Bush budget: Trillions for rich, cuts for the rest of us

WASHINGTON — President Bush’s $2.77 trillion 2007 budget brutally slashes funds for health, education and other vital human needs while lavishing $1.8 trillion in tax cuts on the wealthy over the next 10 years, a coalition fighting for a humane federal budget charged.

The budget, released Feb. 6, would terminate or sharply cut funding for 141 programs and scale back Medicare, Social Security, Medicaid and federal retirement programs by $65 billion over the next five years. Funding for health and human services would be slashed 2.3 percent, $36 billion, over five years. Education, including the vaunted No Child Left Behind program and higher education grants and loans, would be cut 3.8 percent, on top of more than $624 million in cuts last year, but $100 million would be provided for private school vouchers.

The Pentagon budget would jump 7 percent to $439.3 billion. This does not count $120 billion for the costs of the war and occupation in Afghanistan and Iraq, which has cost at least $331 billion since Sept. 11, 2001. The price tag for homeland security is an additional $30.9 billion. Yet in his State of the Union address, Bush asked Congress to make permanent his tax cuts for the wealthy though it will push the federal deficit into the trillions.

AFL-CIO President John Sweeney said Bush’s budget “provides one more indication of the indifference of the Bush administration to the real needs of working families by cutting funds for job training, Trade Adjustment Assistance, refusing new funds to enforce job safety and mine safety and cutting Medicare.”

Bush rejected appeals for increased mine safety enforcement, Sweeney added, “even in the wake of the recent coal mining tragedies.”

Sweeney said, “The Bush budget slashes vital programs such as Medicare that millions of Americans depend on” even as he “continues to push for massive, fiscally irresponsible tax breaks for the wealthy that will leave generations of Americans in debt.”

The Young Women’s Christian Association (YWCA) reacted angrily both to a House vote approving a budget reconciliation bill inflicting nearly $40 billion in cuts to vital human needs programs this year, and to Bush’s proposed budget for fiscal year 2007, which starts Oct. 1.

“The YWCA is outraged that the House voted to cut funding for programs that help women, girls and their families, YWCA clients, Hurricane Katrina survivors and others,” Peggy Sanchez-Mills, the organization’s CEO, said in a statement. “In a time of rising poverty, natural disasters and job layoffs,” she said, “these policies continue to increase hardship and inequality in our country.”

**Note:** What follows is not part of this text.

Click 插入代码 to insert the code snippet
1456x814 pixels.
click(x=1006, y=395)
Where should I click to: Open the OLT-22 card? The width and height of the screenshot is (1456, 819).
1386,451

“It’s all part of the same fight for priorities that meet the needs of the people,” said YWCA Advocacy Director Kate Kasper. “What we hear from our local YWCA branches is that they are forced to make cut after cut in programs that serve low-income women and girls.”

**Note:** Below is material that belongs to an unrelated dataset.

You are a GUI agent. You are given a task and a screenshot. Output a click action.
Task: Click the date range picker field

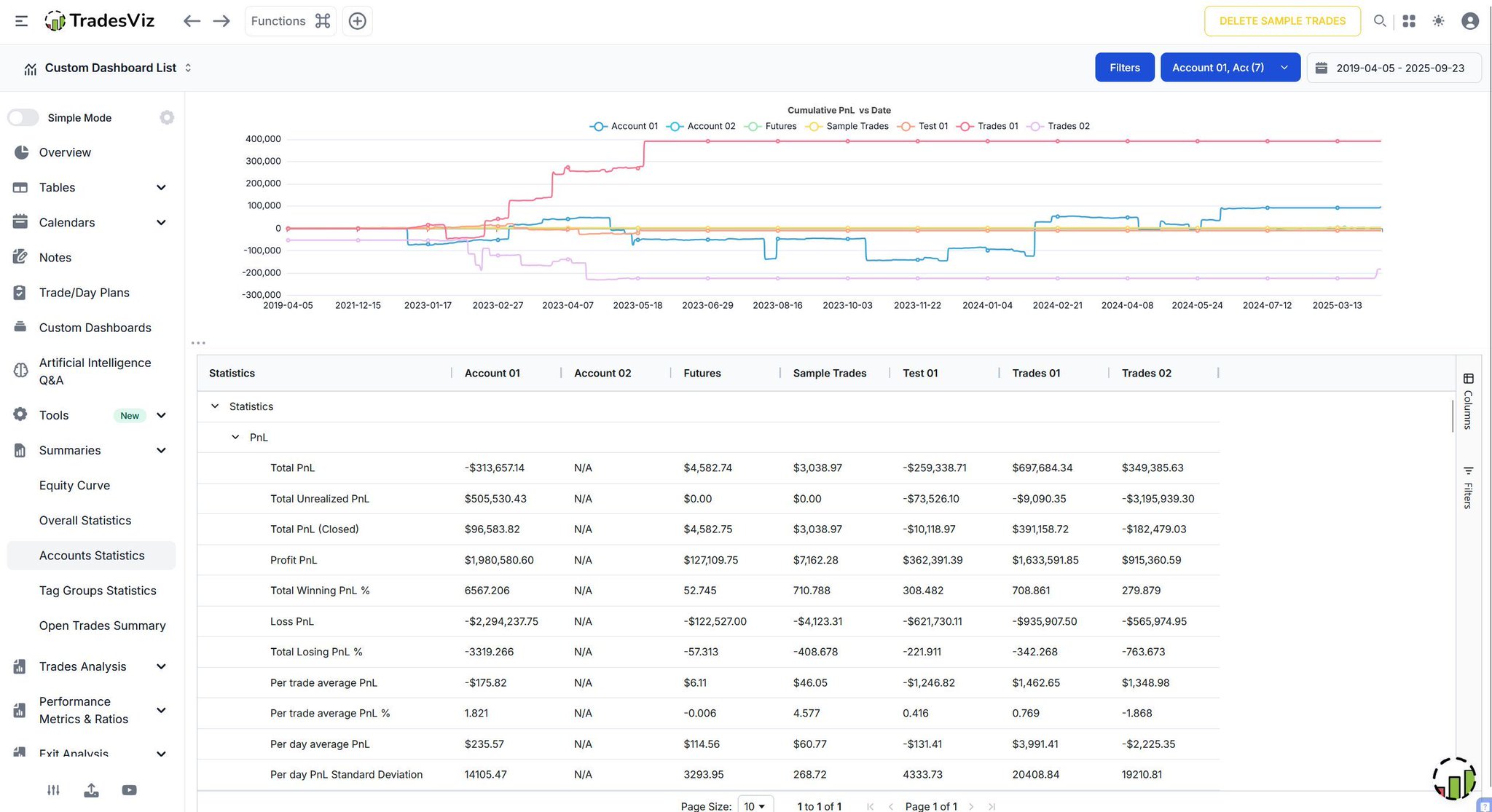tap(1393, 68)
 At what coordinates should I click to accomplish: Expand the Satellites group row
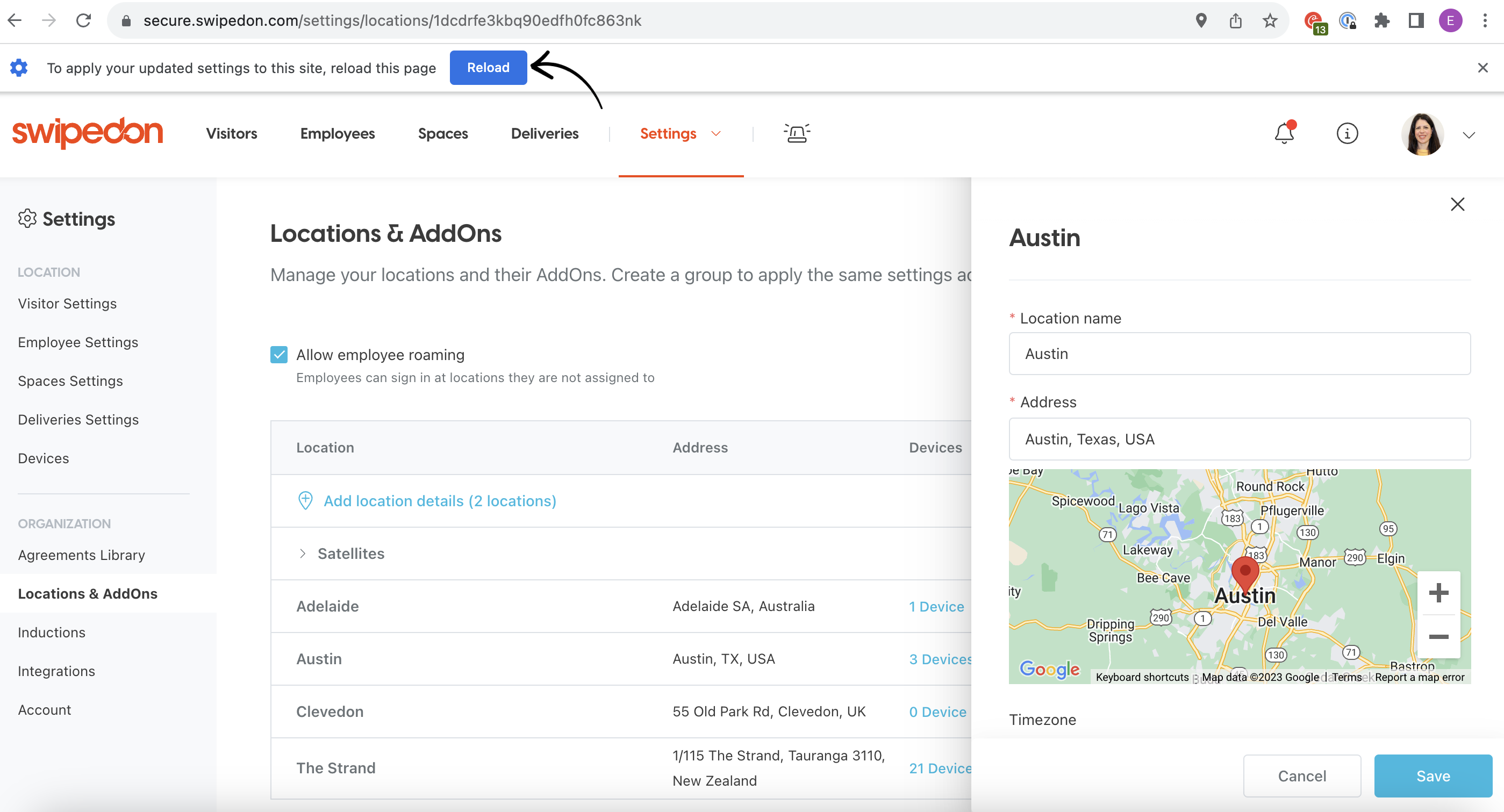303,554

She hailed the labor-led Emergency Campaign for America’s Priorities (ECAP) that waged a determined grassroots fight to block the budget reconciliation bill, which scraped through the House Feb. 1 by a 216-214 vote.

The narrow victory for Bush and the Republican leadership reflected deep fears in Republican ranks that angry voters will oust them from office next fall. Congress’ standing in the polls is at a record low with several incumbent Republicans implicated in GOP lobbyist Jack Abramoff’s influence peddling and racketeering.

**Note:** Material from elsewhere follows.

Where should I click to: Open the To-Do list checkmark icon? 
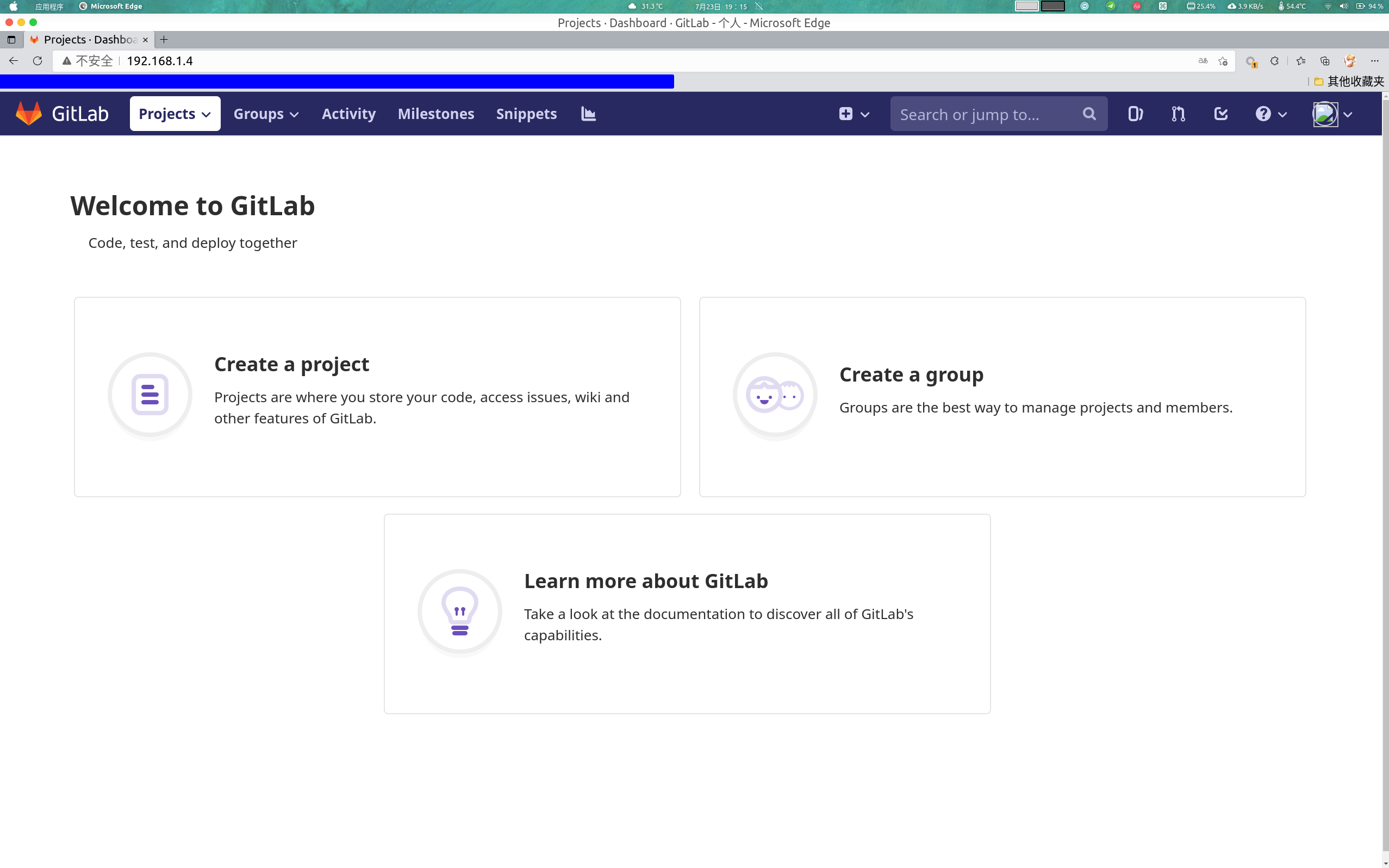coord(1221,114)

Kasper stressed that the YWCA is nonpartisan and does not endorse candidates “but in every election we do a ‘get-out-the-vote’ campaign.” She predicted an all-out drive by the ECAP movement to make the cuts in programs benefiting low-income people the overriding issue in the 2006 House and Senate elections.

Debbie Weinstein, executive director of the 700-member Coalition on Human Needs, told the World the movement is holding strategy meetings on how to fight the cuts. “People worked very hard and a few votes in the House were turned on the budget reconciliation bill,” she said. Now Bush’s 2007 budget includes many proposed cuts that Congress rejected.

Bush is asking Congress to terminate the Commodities Supplemental Food Program, arguing that impoverished recipients of this food will obtain it instead through the WIC (Women, Infant, and Children) nutrition program. “But senior citizens can’t obtain WIC benefits,” Weinstein said. “And the same Food Stamp cuts rejected by Congress last year are back in this budget. Over 650,000 families with children will lose benefits.”

“It is my expectation that an even larger coalition” will emerge in communities across the nation, she said. “They are the ones hurting from these outrageous cutbacks.”